Nowadays, we take our ability to tell the time at-a-glance for granted. It seems every piece of technology we carry around has an ultra-accurate clock built right into it. In fact, if you have an AI assistant on your mobile device, as most do in this day and age, you don’t even have to look at the time — you can just ask for it instead. Just a few short decades ago, however, time-telling devices were a bit rarer and a lot more analog. But some of them, especially those given as standard issue gear to soldiers, were of the utmost importance.

Perhaps in no venue is this more true than during WWII. In a time when most wartime vehicles were stripped down to their bare essentials to save on weight, cost, and production time, keeping a watch on one’s person was a necessity — especially in time-sensitive missions. Of course, while most soldiers had some kind of wristwatch on their person at all times — usually a simple field watch — some of these wristwatches were more crucial and impactful than others. And you can learn about eight of the best on our following guide to the most important watches from World War 2.

Watches & Warfare

Timekeeping Turns The Tide

Just because radio control and Wi-Fi timekeeping didn’t exist yet, that doesn’t mean that time was less important during WWII. In fact, staying on a tight schedule was of the utmost importance for some operations. Missing one’s timing by even a millisecond could have meant a convoy of enemy weaponry slipped through the Allies’ grasp, a squad of bombers completely missed their target, or a full platoon of soldiers ended up firing on friendlies rather than hostiles. This is largely why keeping accurate time was so important, and was the primary reason that so many military watches featured a seconds-hacking function — so soldiers could keep their watches synched perfectly to one another to ensure they were all on the same page, even when they couldn’t communicate directly.

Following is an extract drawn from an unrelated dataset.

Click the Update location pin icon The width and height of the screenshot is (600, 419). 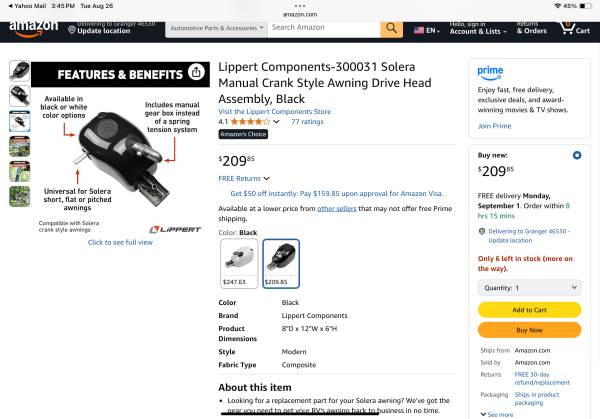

Of course, that’s only one of the advents that had the potential to turn the tide of battle. In fact, many watchmaking advancements were directly related to creating watches that were better for the soldiers wearing them. That includes things like better waterproofing, higher overall durability, purpose-driven chronograph complications, more accurate movements, and more. Furthermore, many of the watches developed for, during, and just after WWII would go on to influence the entire watchmaking industry for literal generations. There are even companies around today that have built their entire brand around reissuing modern versions of classic WWII watches (amongst other historical timepieces). War is hell — this is undeniable — but it also has the potential to drive progress, especially in regards to mechanical technology.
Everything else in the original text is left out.